(Items from a dataset)
* * *
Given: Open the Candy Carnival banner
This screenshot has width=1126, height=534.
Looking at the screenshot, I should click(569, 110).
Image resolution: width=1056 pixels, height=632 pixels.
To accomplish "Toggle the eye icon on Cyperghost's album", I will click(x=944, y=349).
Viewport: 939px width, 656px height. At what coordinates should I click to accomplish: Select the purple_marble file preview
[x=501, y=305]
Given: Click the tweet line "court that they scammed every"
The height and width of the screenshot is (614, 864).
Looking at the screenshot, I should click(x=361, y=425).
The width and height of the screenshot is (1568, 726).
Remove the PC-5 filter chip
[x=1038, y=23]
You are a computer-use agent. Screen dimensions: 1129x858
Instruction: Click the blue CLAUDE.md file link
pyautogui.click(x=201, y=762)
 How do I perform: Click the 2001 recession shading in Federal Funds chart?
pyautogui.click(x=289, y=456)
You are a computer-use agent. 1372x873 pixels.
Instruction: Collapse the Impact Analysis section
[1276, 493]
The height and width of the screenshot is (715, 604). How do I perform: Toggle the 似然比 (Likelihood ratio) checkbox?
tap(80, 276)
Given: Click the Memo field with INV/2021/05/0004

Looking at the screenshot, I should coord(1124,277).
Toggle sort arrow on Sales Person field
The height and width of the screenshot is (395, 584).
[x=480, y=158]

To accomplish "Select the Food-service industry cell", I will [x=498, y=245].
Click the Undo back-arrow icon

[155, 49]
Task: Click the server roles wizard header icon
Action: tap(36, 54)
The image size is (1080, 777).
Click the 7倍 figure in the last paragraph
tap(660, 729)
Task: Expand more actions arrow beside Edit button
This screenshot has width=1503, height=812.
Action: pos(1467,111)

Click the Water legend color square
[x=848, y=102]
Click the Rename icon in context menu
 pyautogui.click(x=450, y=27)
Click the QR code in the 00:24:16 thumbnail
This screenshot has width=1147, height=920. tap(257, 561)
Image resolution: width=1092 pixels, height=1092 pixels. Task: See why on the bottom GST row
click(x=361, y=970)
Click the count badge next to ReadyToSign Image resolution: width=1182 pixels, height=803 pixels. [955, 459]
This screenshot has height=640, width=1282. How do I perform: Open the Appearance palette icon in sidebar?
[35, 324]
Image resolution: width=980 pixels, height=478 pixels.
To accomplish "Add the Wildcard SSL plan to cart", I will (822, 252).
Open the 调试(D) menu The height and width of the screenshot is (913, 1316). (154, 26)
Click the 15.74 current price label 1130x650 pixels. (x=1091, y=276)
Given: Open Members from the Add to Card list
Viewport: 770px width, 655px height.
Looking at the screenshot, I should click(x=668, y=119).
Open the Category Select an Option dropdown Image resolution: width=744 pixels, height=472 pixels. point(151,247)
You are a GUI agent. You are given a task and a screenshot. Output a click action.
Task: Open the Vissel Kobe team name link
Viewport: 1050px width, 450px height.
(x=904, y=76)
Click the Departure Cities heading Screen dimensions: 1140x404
* * *
◆ Work instructions ◆
Copy out, word for word, the lines of the entries from the line with "This screenshot has height=640, width=1282." through the line with "Open the 调试(D)", both of those lines included.

◆ The result ◆
This screenshot has height=640, width=1282. How do I perform: Open the Appearance palette icon in sidebar?
[35, 324]
Image resolution: width=980 pixels, height=478 pixels.
To accomplish "Add the Wildcard SSL plan to cart", I will (822, 252).
Open the 调试(D) menu The height and width of the screenshot is (913, 1316). (154, 26)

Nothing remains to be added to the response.